Nous l’avons vu, Guégou est un ancien brigand. Qui dira jamais son histoire, qui devinera, derrière les récits qu’il fait, tous les exploits qu’il cache ! Son âge, il est bien difficile de le déterminer, car il n’en est pas bien sûr lui-même. Les aventures l’ont prématurément vieilli. Donnons-lui quarante ans. Chaldéen catholique, il a fait comme tant d’autres de ses compatriotes ; il s’est expatrié pour chercher fortune. Saint-Pétersbourg et Moscou l’ont vu marchand ambulant ; il exerça son industrie à Bucharest ; plus tard il vint à Constantinople, le refuge des pécheurs.

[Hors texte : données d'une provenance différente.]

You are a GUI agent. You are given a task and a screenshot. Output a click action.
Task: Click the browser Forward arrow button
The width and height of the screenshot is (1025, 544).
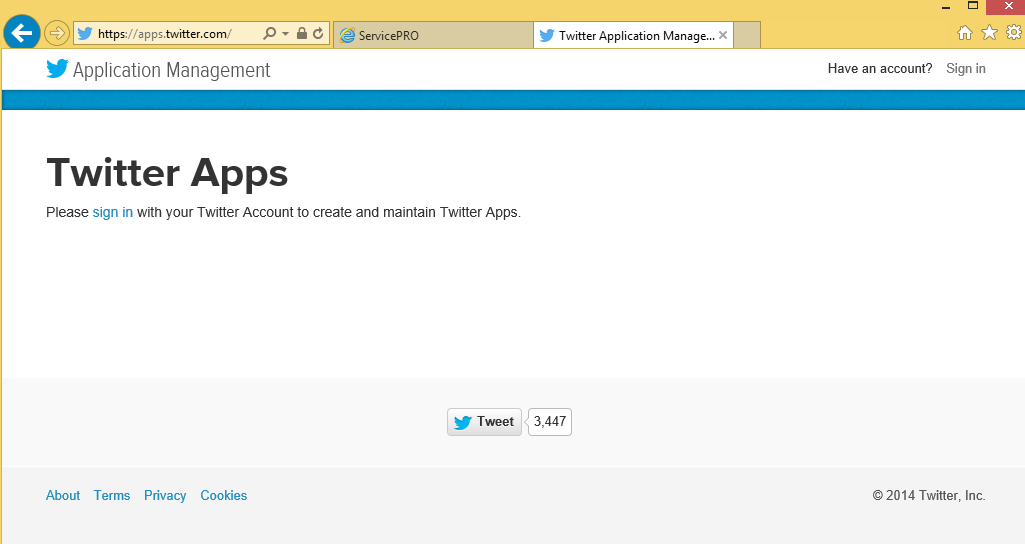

Là il eut quelques démêlés avec la police et comme il lui déplaisait de se laisser coffrer, il résista ; cela lui valut de recevoir une balle dans le cou de pied et d’échanger provisoirement la prison contre l’hôpital. Un carabin en quête d’opérations déclare son état des plus graves et réclame une amputation pour le lendemain. Guégou qui comprend le français fait le mort pendant la dissertation du carabin ; une amputation ! allons donc ! Le soir venu, il se lève de sa couchette, parvient à sortir à cloche-pied de l’hôpital sans éveiller l’attention, et se réfugie dans un bois. Il y fait un dur séjour ; quand il en sort, la balle est encore dans le pied, mais la plaie est fermée et Guégou clopine.

Constantinople n’avait plus de charmes pour mon héros ; il en sort en qualité de chauffeur sur un bateau à vapeur de la mer Noire. Chauffeur de bateau à vapeur, vous comprenez bien que ce n’est pas la vocation de Guégou ; aussi, bientôt le retrouvons-nous montreur de singes à Erzeroum. Plus tard il est courrier de la poste en Perse.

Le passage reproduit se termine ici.